Acredito muito na capacidade do piloto de trabalhar com os mecânicos no acerto do carro para evitar quebras e problemas técnicos. Claro que isso só não resolve, mas basta ver a comparação de abandonos de Schumacher e Barrichello, trabalhando com o mesmo equipamento. O primeiro piloto vai sempre ter vantagens, receber o apoio dos melhores funcionários, ter preferência em caso de “desempate”, mas a verdade é que a matéria-prima é a mesma.


Um outro ponto que me chamou bastante atenção foi sobre a temporada de 1994. Falo especialmente sobre quando você menciona o GP da Inglaterra daquele ano, argumentando em favor de Schumy e contra a punição por ele sofrida (bandeira preta + suspensão), dizendo que nunca houve caso em que “tais punições ocorressem”.
No entanto, uma pesquisa rápida nos mostra que as mesmas sanções já haviam, sim, sido aplicadas: quanto à punição sobre a ultrapassagem durante a volta de apresentação, John Watson fora desclassificado diretamente no GP da África do Sul de 1983, e o desrespeito à bandeira preta gerou uma suspensão a Nigel Mansell após o GP de Portugal de 1989 – na página 90 você fala que “apenas uma multa foi aplicada ao leão”.
Além disso, temos o GP da Alemanha daquele ano, quando foi descoberta a fraude no reabastecimento... E sobre o controle de tração há evidências suficientes que comprovam que o B194 contava com o componente, inclusive a FIA anunciou isso no fim-de-semana do GP da Alemanha (teriam encontrado o artefato ao analisar a “caixa preta” do carro em San Marino).
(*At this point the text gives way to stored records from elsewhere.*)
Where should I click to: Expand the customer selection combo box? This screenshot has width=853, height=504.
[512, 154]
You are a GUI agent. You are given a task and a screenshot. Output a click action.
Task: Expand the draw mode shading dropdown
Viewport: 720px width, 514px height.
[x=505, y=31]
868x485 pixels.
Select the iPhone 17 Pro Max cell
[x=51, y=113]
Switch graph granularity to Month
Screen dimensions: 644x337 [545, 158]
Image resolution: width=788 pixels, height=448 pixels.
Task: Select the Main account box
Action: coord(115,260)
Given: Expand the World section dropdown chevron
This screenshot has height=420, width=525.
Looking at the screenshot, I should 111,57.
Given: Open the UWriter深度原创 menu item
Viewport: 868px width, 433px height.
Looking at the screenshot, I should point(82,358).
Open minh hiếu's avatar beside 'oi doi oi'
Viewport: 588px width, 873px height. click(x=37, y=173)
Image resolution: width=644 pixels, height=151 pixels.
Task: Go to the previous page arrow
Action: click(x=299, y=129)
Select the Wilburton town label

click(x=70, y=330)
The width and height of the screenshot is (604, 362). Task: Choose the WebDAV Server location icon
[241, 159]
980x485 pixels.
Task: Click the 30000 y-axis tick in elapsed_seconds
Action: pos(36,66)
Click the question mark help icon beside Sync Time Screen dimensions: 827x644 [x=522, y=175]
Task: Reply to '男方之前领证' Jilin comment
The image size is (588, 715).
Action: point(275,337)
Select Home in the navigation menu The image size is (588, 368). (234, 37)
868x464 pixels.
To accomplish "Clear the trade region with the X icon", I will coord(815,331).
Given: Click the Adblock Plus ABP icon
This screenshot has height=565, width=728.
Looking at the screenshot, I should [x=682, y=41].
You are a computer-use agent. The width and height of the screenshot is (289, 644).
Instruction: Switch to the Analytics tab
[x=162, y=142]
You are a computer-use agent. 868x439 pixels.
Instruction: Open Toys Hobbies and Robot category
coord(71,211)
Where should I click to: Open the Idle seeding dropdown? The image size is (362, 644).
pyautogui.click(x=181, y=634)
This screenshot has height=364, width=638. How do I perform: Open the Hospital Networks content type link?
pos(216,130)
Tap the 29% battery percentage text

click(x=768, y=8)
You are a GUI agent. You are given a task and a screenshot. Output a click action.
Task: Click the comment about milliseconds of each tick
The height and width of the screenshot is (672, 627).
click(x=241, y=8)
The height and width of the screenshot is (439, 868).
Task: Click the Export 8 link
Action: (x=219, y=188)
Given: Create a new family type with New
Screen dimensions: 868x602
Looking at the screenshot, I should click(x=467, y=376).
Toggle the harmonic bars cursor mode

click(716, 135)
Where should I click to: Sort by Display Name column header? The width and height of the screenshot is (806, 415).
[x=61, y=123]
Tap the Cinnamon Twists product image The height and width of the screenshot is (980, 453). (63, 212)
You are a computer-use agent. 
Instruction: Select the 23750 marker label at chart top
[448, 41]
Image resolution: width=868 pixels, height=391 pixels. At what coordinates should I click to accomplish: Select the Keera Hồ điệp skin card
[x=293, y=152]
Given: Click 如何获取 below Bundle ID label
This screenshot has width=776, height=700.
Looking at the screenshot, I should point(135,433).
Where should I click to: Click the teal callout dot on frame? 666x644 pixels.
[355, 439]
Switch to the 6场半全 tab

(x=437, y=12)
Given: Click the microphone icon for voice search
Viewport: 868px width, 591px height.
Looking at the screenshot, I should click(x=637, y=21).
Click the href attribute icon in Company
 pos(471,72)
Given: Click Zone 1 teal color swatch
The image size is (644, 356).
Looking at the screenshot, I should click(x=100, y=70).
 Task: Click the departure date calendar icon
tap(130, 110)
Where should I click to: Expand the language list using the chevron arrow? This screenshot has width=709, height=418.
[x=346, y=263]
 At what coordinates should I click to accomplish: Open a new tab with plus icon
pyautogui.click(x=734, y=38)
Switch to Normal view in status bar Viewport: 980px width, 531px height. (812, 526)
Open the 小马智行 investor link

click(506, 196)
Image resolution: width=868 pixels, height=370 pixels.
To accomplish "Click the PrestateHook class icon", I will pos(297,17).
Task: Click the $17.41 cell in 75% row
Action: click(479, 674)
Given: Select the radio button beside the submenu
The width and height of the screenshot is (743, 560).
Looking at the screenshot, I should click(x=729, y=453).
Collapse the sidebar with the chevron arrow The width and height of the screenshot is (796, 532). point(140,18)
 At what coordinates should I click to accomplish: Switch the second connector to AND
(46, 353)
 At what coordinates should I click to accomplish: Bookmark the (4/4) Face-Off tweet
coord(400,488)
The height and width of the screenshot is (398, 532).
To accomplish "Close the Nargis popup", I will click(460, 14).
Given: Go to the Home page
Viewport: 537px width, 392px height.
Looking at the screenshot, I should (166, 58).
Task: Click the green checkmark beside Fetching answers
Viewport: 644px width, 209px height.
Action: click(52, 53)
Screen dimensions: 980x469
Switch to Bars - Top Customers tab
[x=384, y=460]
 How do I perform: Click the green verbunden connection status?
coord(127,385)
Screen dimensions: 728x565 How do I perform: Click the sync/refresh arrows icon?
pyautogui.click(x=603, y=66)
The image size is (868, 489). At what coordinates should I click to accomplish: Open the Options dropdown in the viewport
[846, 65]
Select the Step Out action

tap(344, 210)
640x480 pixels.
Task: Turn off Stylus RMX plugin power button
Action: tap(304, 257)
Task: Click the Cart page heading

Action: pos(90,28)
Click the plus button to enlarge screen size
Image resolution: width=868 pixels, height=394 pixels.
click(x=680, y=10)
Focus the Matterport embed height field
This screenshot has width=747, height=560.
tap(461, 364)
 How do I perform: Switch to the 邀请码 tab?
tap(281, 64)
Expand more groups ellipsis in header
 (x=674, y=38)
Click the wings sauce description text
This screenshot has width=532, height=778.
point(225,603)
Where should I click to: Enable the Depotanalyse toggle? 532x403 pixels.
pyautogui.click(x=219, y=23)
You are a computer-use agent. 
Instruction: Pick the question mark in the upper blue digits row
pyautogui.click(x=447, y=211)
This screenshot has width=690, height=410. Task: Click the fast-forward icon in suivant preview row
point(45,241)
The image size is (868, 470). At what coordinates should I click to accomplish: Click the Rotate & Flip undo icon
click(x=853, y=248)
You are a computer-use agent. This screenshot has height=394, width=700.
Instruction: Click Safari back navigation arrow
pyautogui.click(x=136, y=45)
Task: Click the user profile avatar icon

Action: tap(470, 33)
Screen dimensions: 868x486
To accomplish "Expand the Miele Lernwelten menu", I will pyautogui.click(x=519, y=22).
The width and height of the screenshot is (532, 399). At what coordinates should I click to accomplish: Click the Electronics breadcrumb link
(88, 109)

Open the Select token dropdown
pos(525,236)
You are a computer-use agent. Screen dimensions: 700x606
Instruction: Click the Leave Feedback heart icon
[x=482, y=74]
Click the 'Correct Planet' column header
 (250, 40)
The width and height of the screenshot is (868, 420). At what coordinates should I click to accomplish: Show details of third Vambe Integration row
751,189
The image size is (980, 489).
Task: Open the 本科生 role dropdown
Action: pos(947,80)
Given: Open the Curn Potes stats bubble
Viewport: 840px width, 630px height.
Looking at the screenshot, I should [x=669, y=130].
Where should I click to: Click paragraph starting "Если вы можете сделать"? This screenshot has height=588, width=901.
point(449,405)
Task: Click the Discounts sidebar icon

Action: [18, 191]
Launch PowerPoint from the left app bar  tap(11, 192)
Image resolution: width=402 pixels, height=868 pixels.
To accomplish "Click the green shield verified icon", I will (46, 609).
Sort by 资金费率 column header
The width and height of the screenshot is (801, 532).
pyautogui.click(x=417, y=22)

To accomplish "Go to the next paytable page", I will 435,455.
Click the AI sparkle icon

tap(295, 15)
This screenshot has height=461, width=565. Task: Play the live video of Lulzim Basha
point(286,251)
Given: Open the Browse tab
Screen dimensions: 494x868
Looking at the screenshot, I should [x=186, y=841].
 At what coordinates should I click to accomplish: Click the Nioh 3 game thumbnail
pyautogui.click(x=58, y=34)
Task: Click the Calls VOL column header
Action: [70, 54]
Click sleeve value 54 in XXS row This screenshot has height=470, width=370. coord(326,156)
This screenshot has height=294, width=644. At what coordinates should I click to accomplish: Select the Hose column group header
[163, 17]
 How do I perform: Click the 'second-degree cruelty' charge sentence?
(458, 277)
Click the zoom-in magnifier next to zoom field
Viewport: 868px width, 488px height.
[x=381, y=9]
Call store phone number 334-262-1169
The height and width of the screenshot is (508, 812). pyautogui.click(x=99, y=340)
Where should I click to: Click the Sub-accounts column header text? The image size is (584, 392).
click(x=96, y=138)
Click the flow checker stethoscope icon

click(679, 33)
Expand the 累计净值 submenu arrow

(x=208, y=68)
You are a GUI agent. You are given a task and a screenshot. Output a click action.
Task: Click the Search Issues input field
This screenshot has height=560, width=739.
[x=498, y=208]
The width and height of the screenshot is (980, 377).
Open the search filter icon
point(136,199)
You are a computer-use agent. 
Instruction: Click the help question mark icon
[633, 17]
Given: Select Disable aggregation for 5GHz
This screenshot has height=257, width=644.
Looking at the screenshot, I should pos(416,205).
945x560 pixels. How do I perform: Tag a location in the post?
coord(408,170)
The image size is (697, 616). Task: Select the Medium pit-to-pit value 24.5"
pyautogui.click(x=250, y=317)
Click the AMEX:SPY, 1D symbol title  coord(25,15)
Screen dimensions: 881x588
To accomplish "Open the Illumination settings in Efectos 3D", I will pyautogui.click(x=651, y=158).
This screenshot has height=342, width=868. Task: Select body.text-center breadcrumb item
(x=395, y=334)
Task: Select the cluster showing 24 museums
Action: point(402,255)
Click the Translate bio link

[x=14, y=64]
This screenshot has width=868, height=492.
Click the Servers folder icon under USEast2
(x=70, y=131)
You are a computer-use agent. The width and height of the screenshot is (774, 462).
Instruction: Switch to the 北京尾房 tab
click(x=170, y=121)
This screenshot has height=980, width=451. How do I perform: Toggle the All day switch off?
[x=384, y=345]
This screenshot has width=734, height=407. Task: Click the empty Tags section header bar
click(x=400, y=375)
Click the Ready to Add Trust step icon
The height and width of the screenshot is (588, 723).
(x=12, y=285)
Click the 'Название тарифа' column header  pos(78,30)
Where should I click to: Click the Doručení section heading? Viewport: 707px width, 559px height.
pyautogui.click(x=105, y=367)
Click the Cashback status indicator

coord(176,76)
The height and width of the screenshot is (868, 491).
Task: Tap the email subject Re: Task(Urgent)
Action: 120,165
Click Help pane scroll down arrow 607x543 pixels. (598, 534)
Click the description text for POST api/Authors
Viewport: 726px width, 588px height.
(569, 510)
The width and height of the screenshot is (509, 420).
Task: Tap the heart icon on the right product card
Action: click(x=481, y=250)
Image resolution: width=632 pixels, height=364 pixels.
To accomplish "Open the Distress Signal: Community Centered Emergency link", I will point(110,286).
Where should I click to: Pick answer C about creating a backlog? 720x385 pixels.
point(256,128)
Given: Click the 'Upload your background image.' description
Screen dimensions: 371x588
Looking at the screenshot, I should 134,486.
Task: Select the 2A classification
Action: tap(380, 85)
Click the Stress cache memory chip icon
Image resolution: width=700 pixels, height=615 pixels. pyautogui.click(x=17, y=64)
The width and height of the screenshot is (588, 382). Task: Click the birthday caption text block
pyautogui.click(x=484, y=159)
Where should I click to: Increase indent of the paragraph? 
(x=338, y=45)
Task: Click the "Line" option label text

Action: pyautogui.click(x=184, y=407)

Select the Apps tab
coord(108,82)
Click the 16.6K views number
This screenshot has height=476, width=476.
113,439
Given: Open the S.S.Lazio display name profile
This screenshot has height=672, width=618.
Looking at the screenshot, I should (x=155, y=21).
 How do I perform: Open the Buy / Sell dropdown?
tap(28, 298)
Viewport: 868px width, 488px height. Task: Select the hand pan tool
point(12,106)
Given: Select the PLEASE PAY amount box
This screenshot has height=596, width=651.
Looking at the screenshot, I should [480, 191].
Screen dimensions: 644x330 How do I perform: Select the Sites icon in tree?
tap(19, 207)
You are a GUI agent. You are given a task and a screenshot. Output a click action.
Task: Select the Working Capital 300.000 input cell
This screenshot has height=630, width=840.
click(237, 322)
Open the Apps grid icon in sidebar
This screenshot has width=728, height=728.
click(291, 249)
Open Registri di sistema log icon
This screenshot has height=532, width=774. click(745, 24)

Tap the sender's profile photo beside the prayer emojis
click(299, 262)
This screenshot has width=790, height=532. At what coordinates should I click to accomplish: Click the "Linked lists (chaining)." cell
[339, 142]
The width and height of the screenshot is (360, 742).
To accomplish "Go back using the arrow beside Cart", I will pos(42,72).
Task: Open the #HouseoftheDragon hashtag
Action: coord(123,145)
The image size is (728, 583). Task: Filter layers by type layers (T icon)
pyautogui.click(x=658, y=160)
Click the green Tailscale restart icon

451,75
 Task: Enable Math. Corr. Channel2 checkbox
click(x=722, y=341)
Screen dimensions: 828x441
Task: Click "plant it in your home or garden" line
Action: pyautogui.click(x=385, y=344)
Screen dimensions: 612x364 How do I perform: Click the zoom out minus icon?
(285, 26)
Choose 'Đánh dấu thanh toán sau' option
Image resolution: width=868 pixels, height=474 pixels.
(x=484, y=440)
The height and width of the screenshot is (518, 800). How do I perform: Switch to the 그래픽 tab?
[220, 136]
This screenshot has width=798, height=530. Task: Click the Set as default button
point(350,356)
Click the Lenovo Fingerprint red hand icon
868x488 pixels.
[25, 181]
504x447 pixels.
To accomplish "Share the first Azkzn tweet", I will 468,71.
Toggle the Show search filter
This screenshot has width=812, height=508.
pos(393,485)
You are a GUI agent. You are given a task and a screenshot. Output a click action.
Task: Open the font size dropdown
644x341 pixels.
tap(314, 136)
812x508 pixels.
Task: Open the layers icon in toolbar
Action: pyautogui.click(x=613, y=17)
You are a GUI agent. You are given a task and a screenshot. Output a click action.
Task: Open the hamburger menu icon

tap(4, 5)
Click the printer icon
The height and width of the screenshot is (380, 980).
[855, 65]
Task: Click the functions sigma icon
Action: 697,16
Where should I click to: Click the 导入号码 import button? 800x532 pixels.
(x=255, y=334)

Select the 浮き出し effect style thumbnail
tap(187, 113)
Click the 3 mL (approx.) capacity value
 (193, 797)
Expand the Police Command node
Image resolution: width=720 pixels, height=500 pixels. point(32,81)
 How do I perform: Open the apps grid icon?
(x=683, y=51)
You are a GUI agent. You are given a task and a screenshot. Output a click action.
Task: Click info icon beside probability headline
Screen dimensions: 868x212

Na internet circula uma imagem da largada do GP da França, que reforça a ideia...
De certo modo, a temporada de 1994 tem se tornado uma espécie de “prova” para muitos de que Senna vinha sendo superado por Schumacher indiscutivelmente. Muitas pessoas, inclusive, usam o termo “Senna morreu tentando superar o Schumacher”. No seu livro, inclusive, você menciona uma frase de Irvine que vai de encontro a isso, quando ele diz que “senna seria forçado a se aposentar”. De que maneira a existência de tais componentes ilegais teria camuflado o desempenho de Schumacher no comparativo a Senna? E de que forma você “lê” a temporada de 1994 e o combate dos dois ao longo daqueles 3 GPs?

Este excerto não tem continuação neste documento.